## WORK INSTRUCTION:
Answer these questions using the excerpt on the amino acid supplement study.
1. How much L-phenylalanine did the daily EAA mixture contain?
2. During what time window was the BIA detection carried out?
3. Below what p-value were differences considered significant?

EXTRACTED TEXT section start

The oral EAA mixture (supplied by the nutritional department of the hospital) was administered as a nutritional support snack at 10:00 AM and 5:00 PM. The EAA mixture comprised 10 g/day, divided as follows (based on recommendations of the Food and Agriculture Organization of the United Nations): L-leucine 1.7 g; L-lysine 1.3 g; L-isoleucine 1.3 g; L-valine 1.4 g; L-threonine 1.0 g; L-phenylalanine 2.0 g; L-methionine 1.0 g; and L-tryptophan 0.3 g.
The primary evaluation criteria were ASM/H2 and BFP; the temporal points for the evaluation were before initiation, and 4, 12, and 20 weeks after initiation as well as at the end of the experiment.
We used BIA to detect BFP and ASM. The participants were required to comply with a series of rules before the detection: fast and refrain from alcohol and exercise for at least 12 h, and from food and water for 3 h; relieve the bladder at least 30 min before detection. Wear single layer cloths without any mental ornament. The time for the detection was 8:00–10:00 AM.
In spite of the definite food intake we supplied, we also observed and recorded the extra food intake of the participants. We therefore asked the participants for weighting every kind of extra food before cooking and eating to calculate the extra calories.
Statistical Analysis
SPSS software 18.0 (IBM, Armonk, NY, USA) was applied for analyses, the data were distributed and presented as mean and SD. Statistical differences were analyzed using independent Student's t-test and paired t-test. Differences were considered significant if p < 0.05.
Results
As shown in table 1, no significant differences were observed between the two groups at baseline regarding age, BMI, BFP, and ASM/H2.
Table 1.

EXTRACTED TEXT section end
DATA FOR REVIEW section start

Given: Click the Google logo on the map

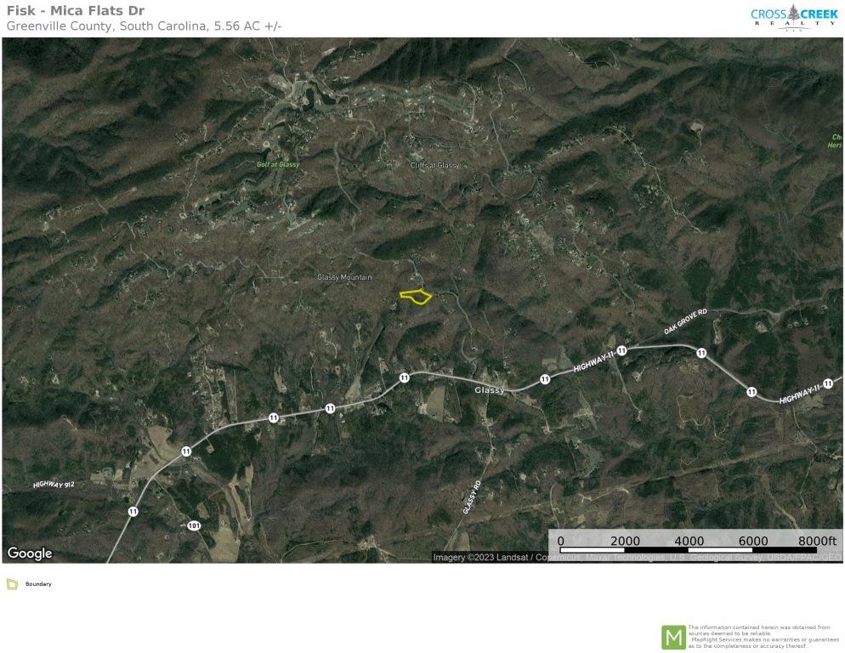Looking at the screenshot, I should tap(30, 554).
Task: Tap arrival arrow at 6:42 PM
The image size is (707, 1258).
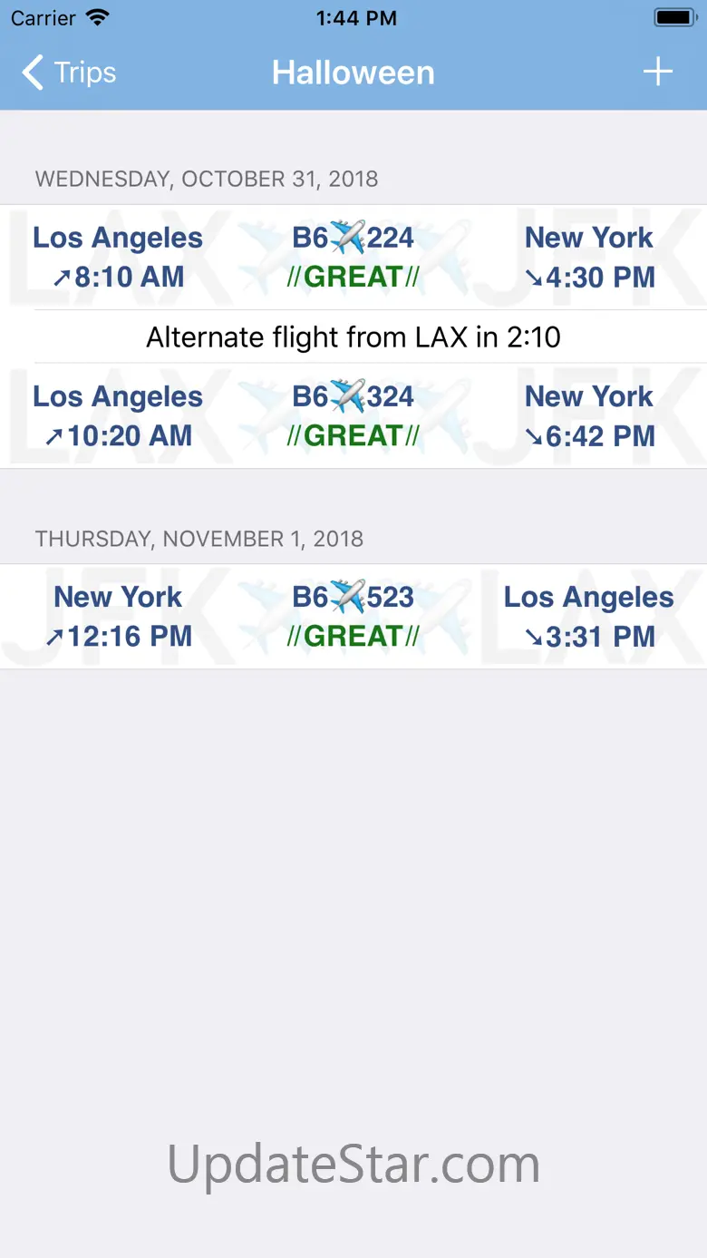Action: (x=534, y=436)
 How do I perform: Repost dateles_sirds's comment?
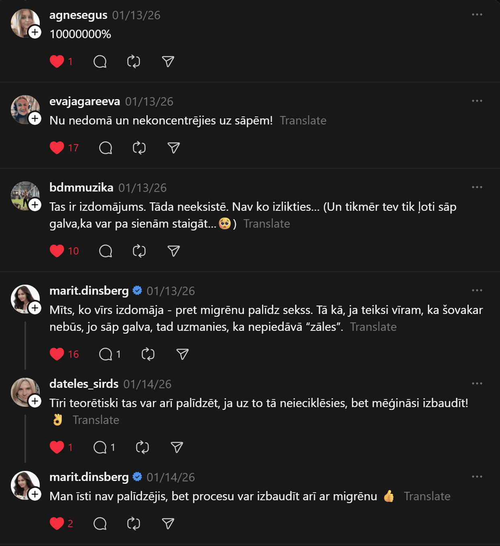142,447
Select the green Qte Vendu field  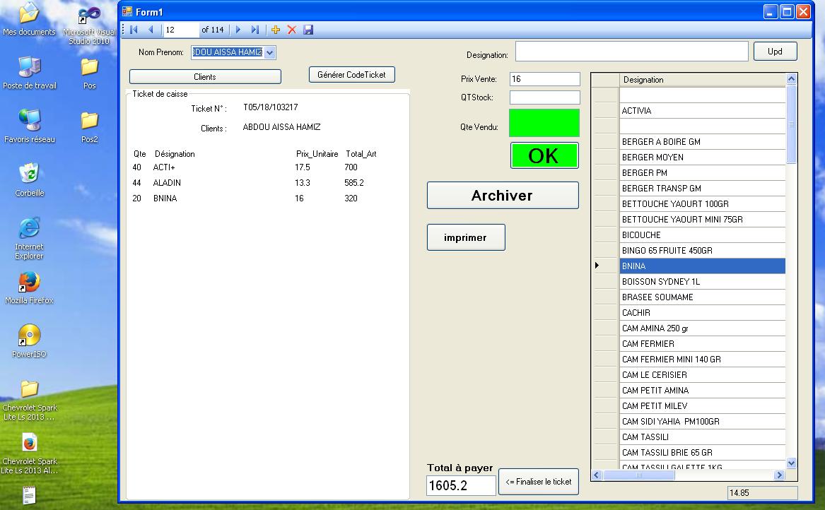[544, 123]
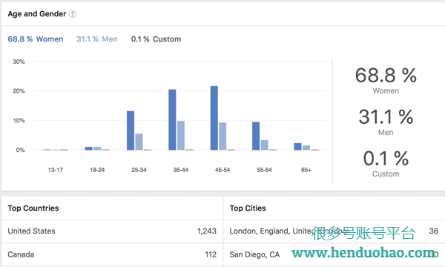Select the women bar for 35-44
The height and width of the screenshot is (267, 445).
172,119
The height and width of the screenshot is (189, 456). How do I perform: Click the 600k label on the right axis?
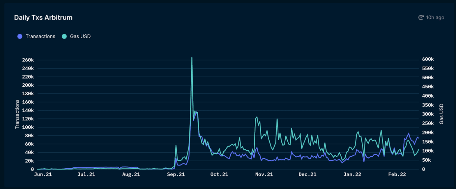coord(428,59)
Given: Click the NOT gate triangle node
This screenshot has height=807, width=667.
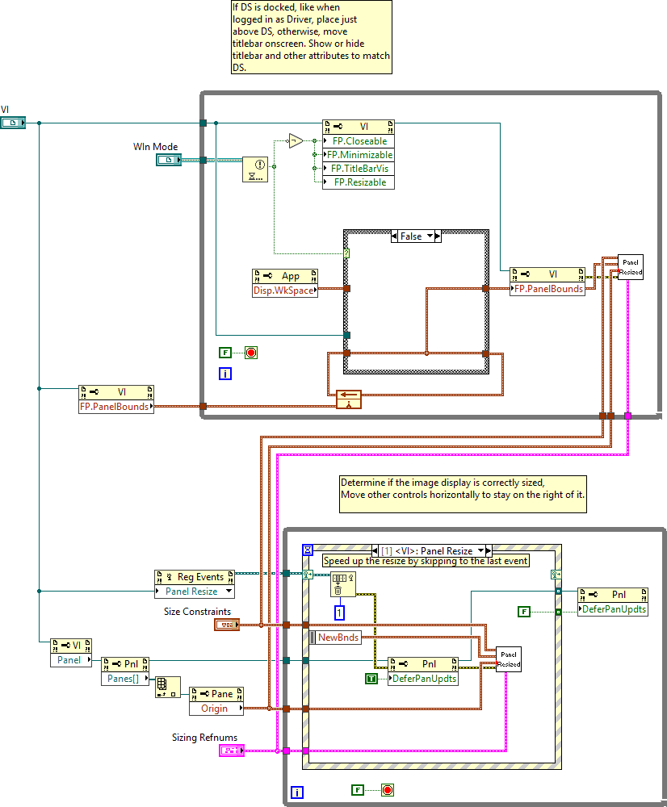Looking at the screenshot, I should pyautogui.click(x=296, y=141).
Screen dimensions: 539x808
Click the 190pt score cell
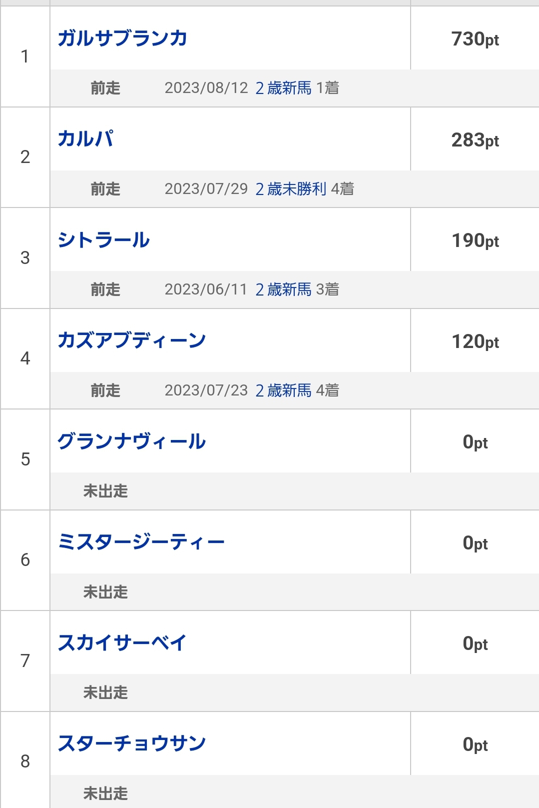click(475, 241)
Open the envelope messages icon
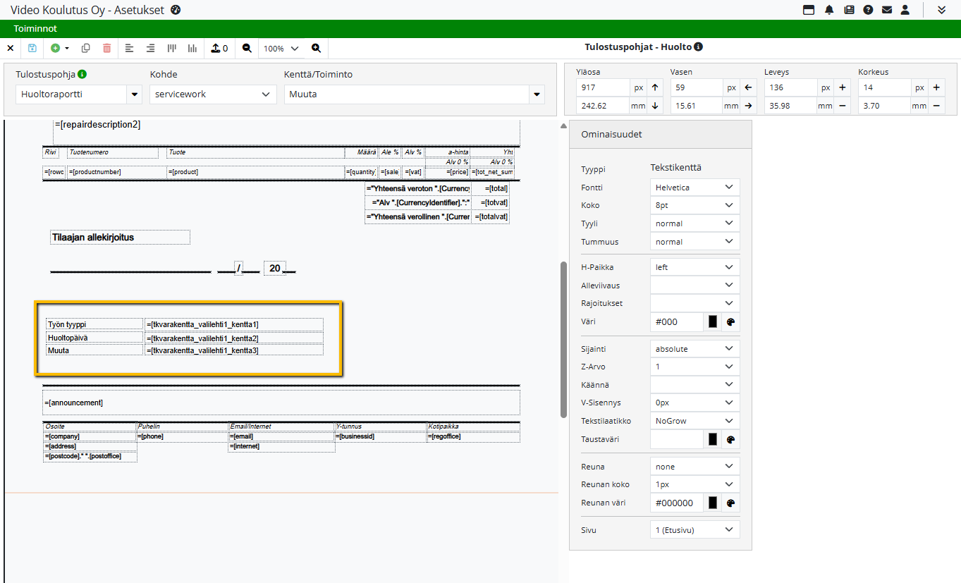961x583 pixels. (887, 10)
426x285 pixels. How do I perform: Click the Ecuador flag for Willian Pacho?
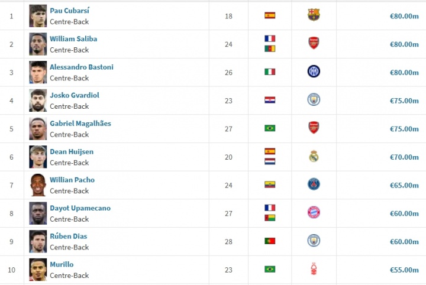pos(270,184)
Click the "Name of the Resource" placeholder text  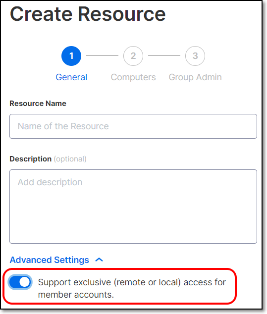(x=63, y=126)
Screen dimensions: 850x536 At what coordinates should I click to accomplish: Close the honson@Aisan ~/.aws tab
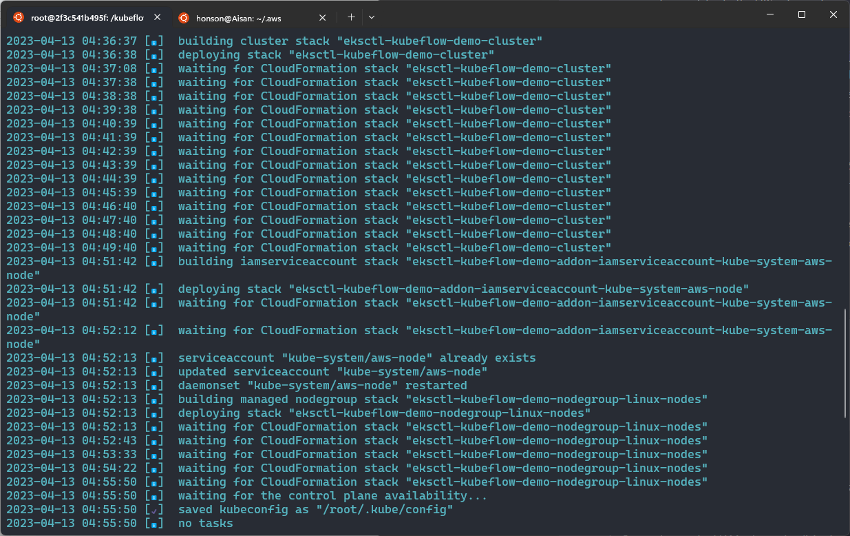[x=323, y=18]
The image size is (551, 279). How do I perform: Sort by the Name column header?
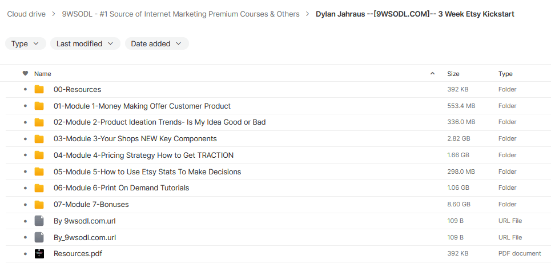click(x=43, y=74)
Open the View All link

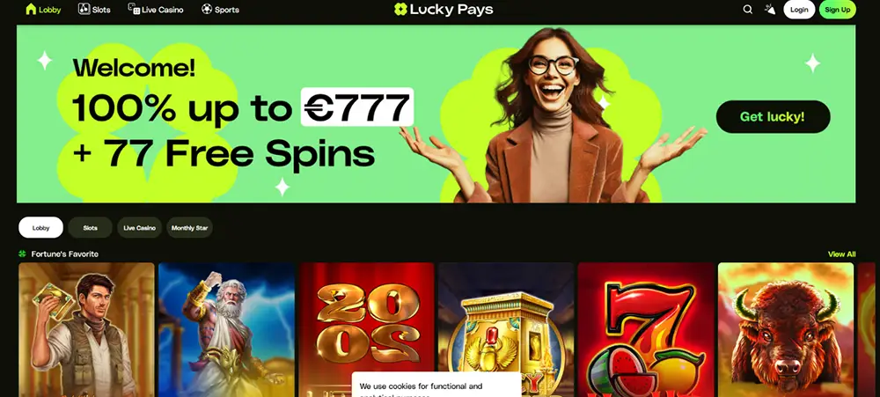tap(841, 254)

DATA FOR REVIEW section end

## ANSWER FOR THE TASK:
1. 2.0 g
2. 8:00–10:00 AM
3. 0.05